Sou linguista de formação e me incomodo cada vez que vejo dúzias de replicações de uma postagem que ridiculariza cartazes e pichações que trazem em algum “erro” (as aspas são propositais, veremos o porquê depois). Tais “erros” normalmente são expressos pela materialização de algum pecado ortográfico ou alguma impropriedade de concordância verbal ou nominal. A brincadeira ganhou proporções que eu jamais imaginaria. Até grandes jornais (como a Folha de S.Paulo), que já não são há tempos o exemplo mais conservador de nossa última Flor do Lácio – Olavo Bilac que me perdoe – entraram na brincadeira. Outros exemplos de tal preconceito seriam um respeitado site de entretenimento (Catraca Livre) que divulgou um pretenso jogo de gramática de uma editora paulistana que pouco faz além de evidenciar o desconhecimento de expressões gramaticais fossilizadas e curiosidades totalmente distantes do cotidiano.
Existe muito mais aí do que uma brincadeira. Estamos, na verdade, chancelando a ideia de que existem formas de falar que são melhores que outras, formas de escrever que são merecedoras de perpetuação ao contrário de outras, que merecem ser extintas. Junto com isso, está a ridicularização de quem não domina determinada variação linguística assumida como padrão. Entendo que academicismos não são muito bem vindos em blogs. Esse foi o último, prometo ser direto daqui para frente, nada de ficar citando mil estudos, usar termos técnicos incompreensíveis. Tratarei a questão com a mesma informalidade que a trataria em uma mesa de bar, usando exemplos do meu próprio cotidiano.
O que é o português? Responda-me rápido, quem definiu o português? Por que bregela é mais errado que berinjela? Perguntas bem difíceis, acho que os dois (ou talvez mais) anos que estudei sociolinguística, nos meus idos tempos de graduação na PUC-SP, não oferecem uma resposta direta. Não pela incapacidade do professor, que sempre foi brilhante, mas porque ela não é simples mesmo, nunca foi. Tentarei resumir com minhas próprias palavras em um período simples, assertivo e sem modalização: a língua portuguesa não existe. Que susto! Como assim?
Fenômeno geral
Na verdade, o que existe é uma abstração a partir do que as pessoas falam. Uma língua se faz nas ruas, com o falar das pessoas em suas expressões naturais e cotidianas. É a partir disso que algum estudioso determinou que, em uma dada língua, a estrutura é assim ou assado. Nossos falares são múltiplos, variam de acordo com sexo, idade, localização geográfica, influências externas, classe social e, apesar de muitos não dizerem, acredito claramente que a orientação sexual também é algo a ser levado em conta.
Felizmente, uma língua não nasce de gramáticas normativas ou pela abstração de alguns ditos eruditos que decidem inventar um idioma. Então, quando dizemos que algo está certo ou errado, está certo ou errado para quem? Levando em conta quais das variáveis que brevemente comentei? Na verdade, quando ridicularizamos um erro de ortografia ou concordância estamos, de fato, indicando que aquela forma de se expressar não se encaixa no que poderíamos definir como “norma culta” ou “norma padrão”. Mas que norma é essa? Quem a definiu? Quais das variáveis ela leva em conta? De novo, uma enxurrada de dúvidas.

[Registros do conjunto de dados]
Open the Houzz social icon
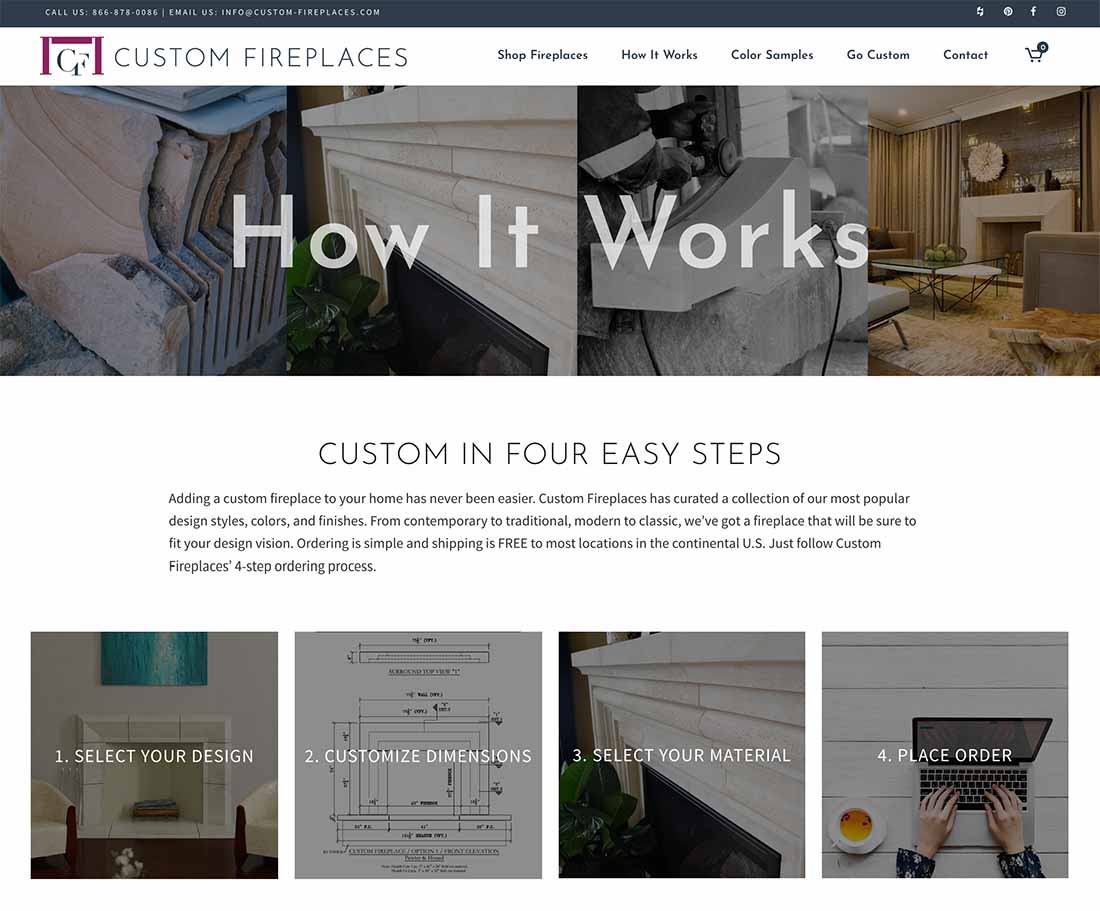The image size is (1100, 911). click(x=980, y=12)
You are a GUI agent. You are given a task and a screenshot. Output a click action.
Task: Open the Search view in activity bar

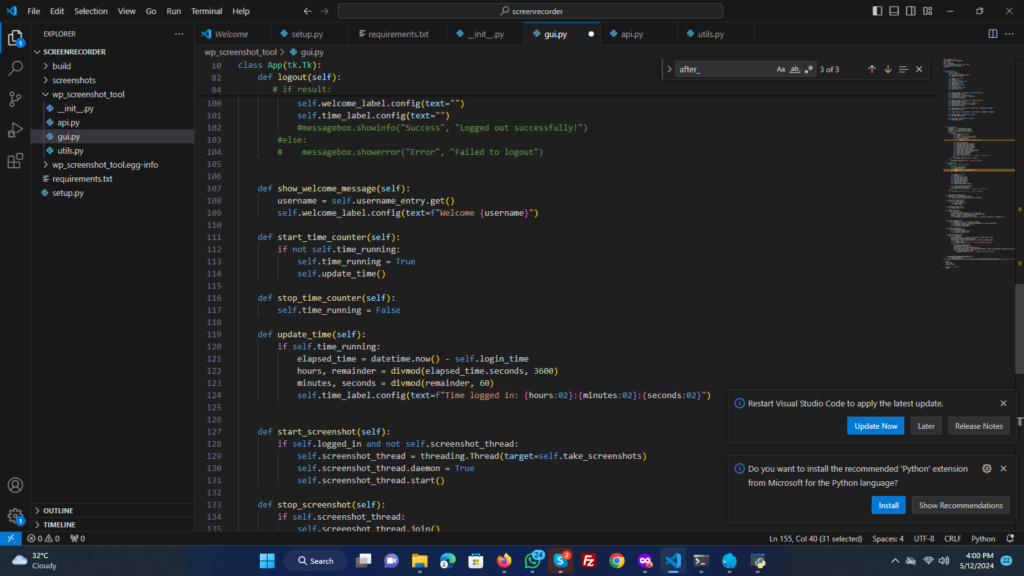coord(15,69)
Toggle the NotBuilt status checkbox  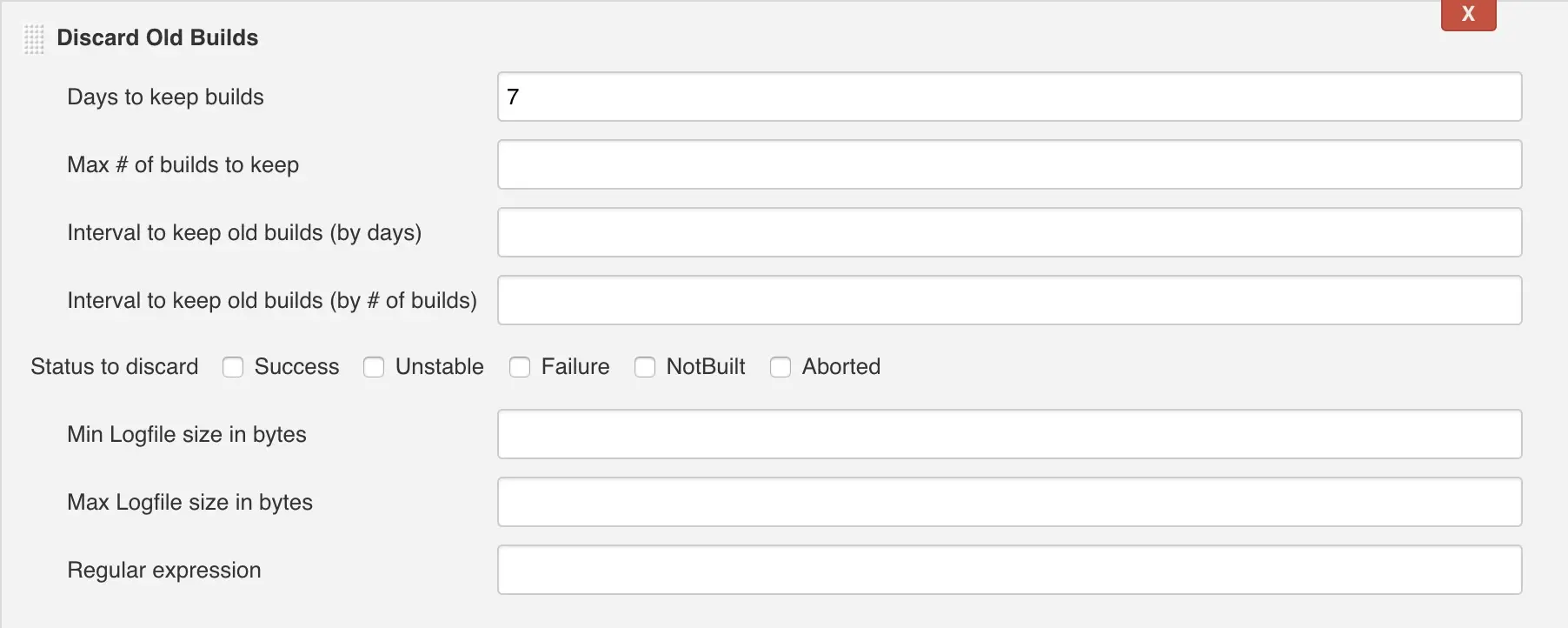(x=645, y=367)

▶ [Tarefa a realizar]:
No texto sobre preconceito linguístico, em que universidade quem escreve estudou sociolinguística durante a graduação? Os registros não têm nenhuma função aqui.

▶ [Resposta completa]:
Na PUC-SP.